Medtronic reported that sales of spinal and heart devices helped boost overall profit and revenue during its first quarter of fiscal year of 2009, which ended July 25.
The company posted net earnings of $747 million in the 2009 first quarter, an 11 percent increase compared to the earnings of $675 for the same quarter last year, according to its reconciliation of consolidated generally accepted accounting principles (GAAP) to non-GAAP earnings.
The Minneapolis-based Medtronic recorded first quarter revenue of $3.71 billion, a 19 percent increase on $3.13 billion reported in the first quarter of fiscal year 2008.

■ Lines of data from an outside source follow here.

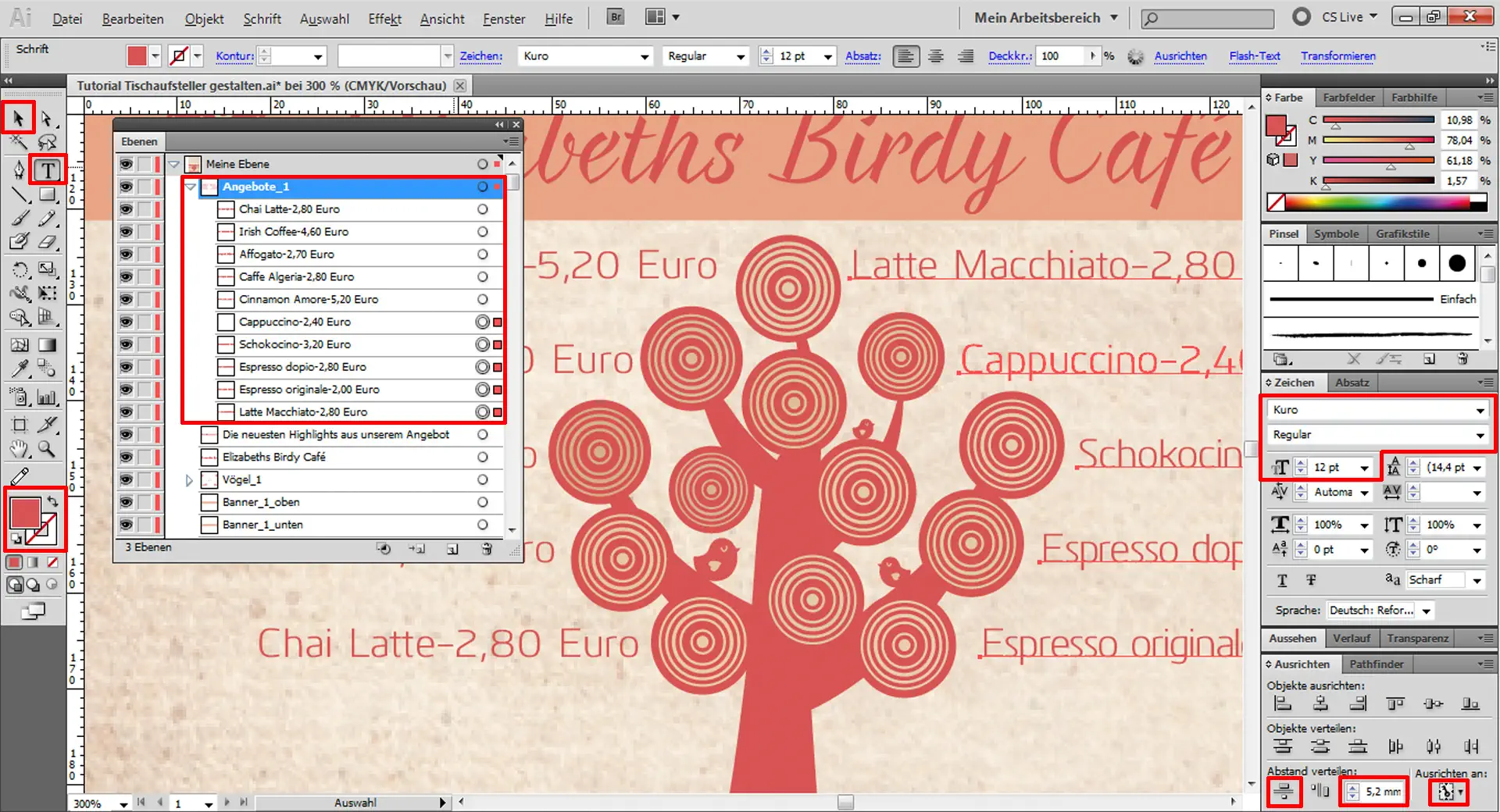Click vertical distribute spacing icon
Image resolution: width=1500 pixels, height=812 pixels.
point(1283,792)
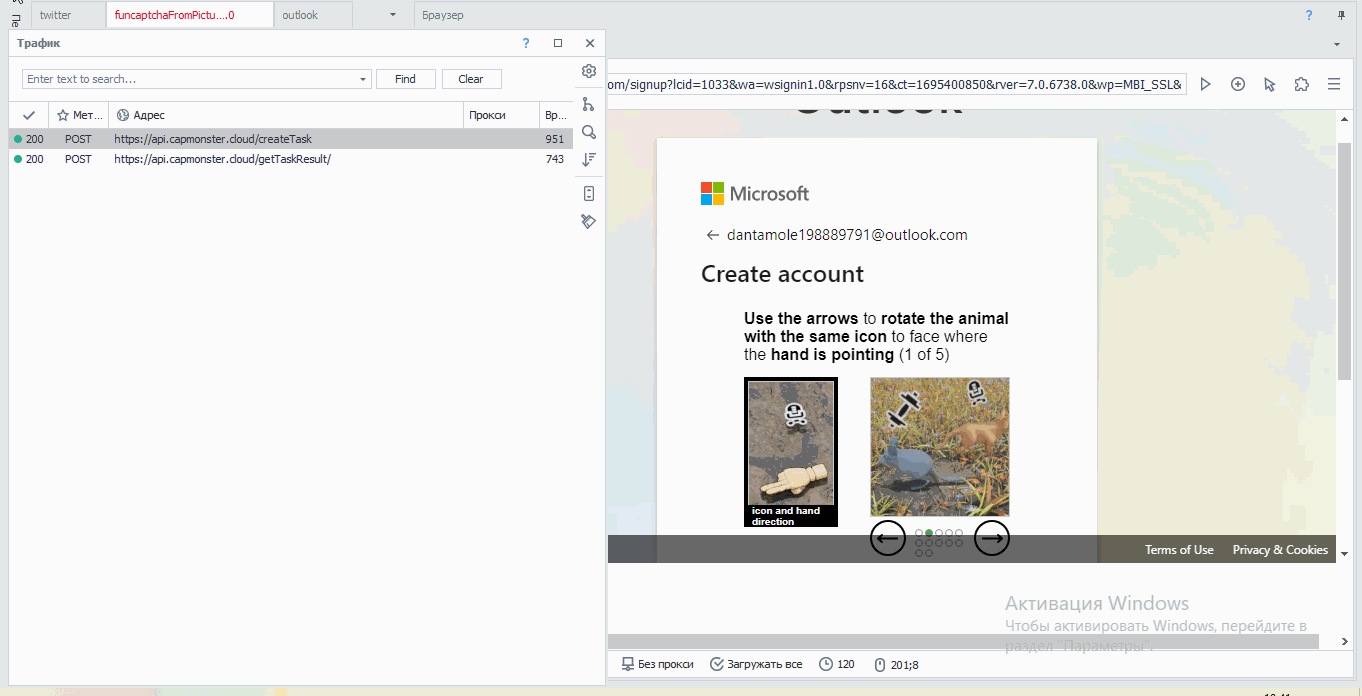This screenshot has height=696, width=1362.
Task: Click the branch icon in traffic sidebar
Action: (x=589, y=104)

Revenue in the cardiovascular and surgical technologies product lines grew more than 15 percent in the quarter, according to the company. Revenue outside the U.S. grew 24 percent to of $1.45 billion, led by its diabetes, spinal and surgical technologies businesses. Medtronic noted that revenue outside the U.S. accounted for 39 percent of its revenue in the first quarter.
Cardiovascular revenue grew 30 percent to $631 million, driven by its drug-eluting stent (DES) and endovascular product lines, according to Medtronic. Coronary vascular revenue grew 41 percent globally to $349 million, with 173 percent growth in the U.S., driven by sales of Endeavor DES in the U.S. The company said that revenue from endovascular products increased 26 percent on the strength of thoracic products in markets outside the U.S. and two new product launches in the U.S.
Cardiac rhythm disease management (CRDM) revenue grew 6 percent to $1.3 billion, compared to year-ago sales, the company said. Revenue from implantable cardioverter defibrillators (ICDs) was $764 million, up more than 5 percent. Pacing revenue of $526 million in the quarter increased 7 percent. Outside the U.S., Medtronic said that CRDM revenue grew 19 percent, driven by 23 percent growth of the ICD product lines.
Medtronic subsidiary, Physio-Control, reported $94 million in revenue, based on the sale of external defibrillators and accessories. Physio-Control also said it is working with the FDA to resolve outstanding quality issues in an effort to resume unrestricted product distribution.